Aging, which is associated with various pathologies such atherosclerosis and cancer, is characterized by an accumulation of senescent cells. Cellular senescence blocks cell proliferation, but it decreases the health of the old by littering tissues with dysfunctional senescent cells.
Investigators at the University of Tokyo have discovered that glutamine, the most abundant amino acid in blood, plays a key role in the survival of these senescent cells and an inflammatory senescence-associated secretory phenotype, a major factor in the aging process.
The study showed that glutaminase 1 (GLS1) was critical for the survival of human senescent cells. Lysosomal membrane damage in senescent cells induced GLS1 that resulted in glutaminolysis induced ammonia production. Intracellular ammonia neutralized the lower pH in the cell and improved cell survival.
The team reported its results in the January 14, 2021, online issue of Science.
Senior author Makoto Nakanishi, who is professor of medicine at University of Tokyo, told BioWorld Science that "we see GLS1 is upregulated in different cells in response to different senescent stimuli. Dysregulation of lysosomes is proposed to be one of the senescent hallmarks and senescent cells predominantly express kidney-type glutaminase (KGA) type GLS1 in vivo through lysosomal membrane damage-mediated acidosis. Depletion of GLS1 in senescent cells genetically and pharmacologically, both, improves various age-associated organ dysfunctions in mice."
Glutaminolysis produced three important metabolites: alpha-ketoglutarate (alpha-KG), glutathione (GSH) and ammonia. Addition of ammonia to the culture medium of senescent cells and incubation with an alkaline medium (pH 8.5) prevented the death of the senescent cells caused by glutaminolysis inhibitors like BPTES.
Senescent cells secreted several proinflammatory chemokines and cytokines, altering the surrounding microenvironment. The expression of GLS1 was upregulated in these cells, which resulted in glutaminolysis. This promoted senescent cell survival by producing ammonia, possibly by neutralizing the acidic intracellular pH that resulted from senescence-associated lysosomal dysfunction. In geriatric mice, bis-2-(5-phenylacetamido-1,3,4- thiadiazol-2-yl) ethyl sulfide (BPTES) administration cleared senescent cells and improved various age-related disorders.
Nakanishi also said that "recent observations in mice indicate that removal of senescent cells can extend healthy life span. Our results provide insights into the mechanisms underlying the relationship between protein quality control and aging in vivo. These findings also indicate that drugs inhibiting glutaminolysis can be used to induce selective death in senescent cells."
To support this hypothesis, Nakanishi and his team examined the effects of the glutaminolysis inhibitor BPTES administration on organ dysfunction in aged mice. BPTES administration improved age-associated kidney dysfunction and macrophage invasion in different organ systems.
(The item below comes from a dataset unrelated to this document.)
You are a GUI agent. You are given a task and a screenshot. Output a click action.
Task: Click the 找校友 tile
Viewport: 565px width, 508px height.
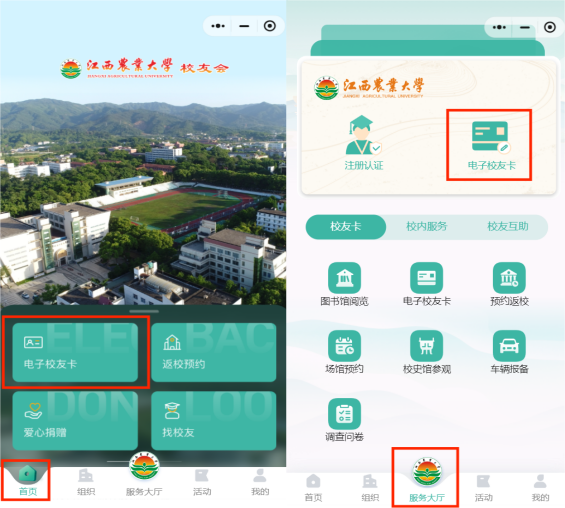tap(214, 420)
Interestingly, BPTES treatment also improved serum free fatty acids (FFAs) in the aged mice and reduced the level of proinflammatory proteins in all the tested tissues. Next, Nakanishi and his team found that selective targeting of senescent cells by senolytic drugs like BPTES improved a myriad of age and inflammation-related pathologies like diabetes and atherosclerosis. This was accompanied by a concomitant decrease in the levels of proinflammatory cytokines like IL-16.
In a perspective published in the same issue of Science, Duke University's Christopher Pan and Jason Locasale emphasized that the identification of GLS1 as a target for inducing senolysis confirms metabolism as a major regulator of aging. GLS1 is an attractive target for antiaging therapies because clinical studies for GLS1 inhibitors used for cancer indications have so far established safety.
Glutamine addiction is well established as a hallmark of cancer cells and cellular senescence is a key biological process in carcinogenesis. However, Nakanishi noted that previous studies have indicated glutaminolysis in cancer cells to be driven by the oncogene c-myc.
"Our study provides insights on how inhibition of glutaminolysis can alleviate tissue microinflammation and provides broader perspective into the role of glutamine in age related disorders, including cancer, with underlying inflammatory pathologies," he said.
"Lysosomal degradation is a common feature in senescent cells. We have developed a strategy for senolysis targeting a specific metabolic feature of senescent cells. This approach should be able to target specific diseased cell subpopulations, thus increasing efficacy and minimizing adverse effects," he added. "We hypothesize that elimination of senescent cells and protection from senescence by inhibition of glutaminolysis in the aged body may also prevent age-associated disorders, and even extend life span and rejuvenate an aging individual." Nakanishi next hopes to investigate the role of glutaminolysis in other age-related disorders, such as Alzheimer's disease.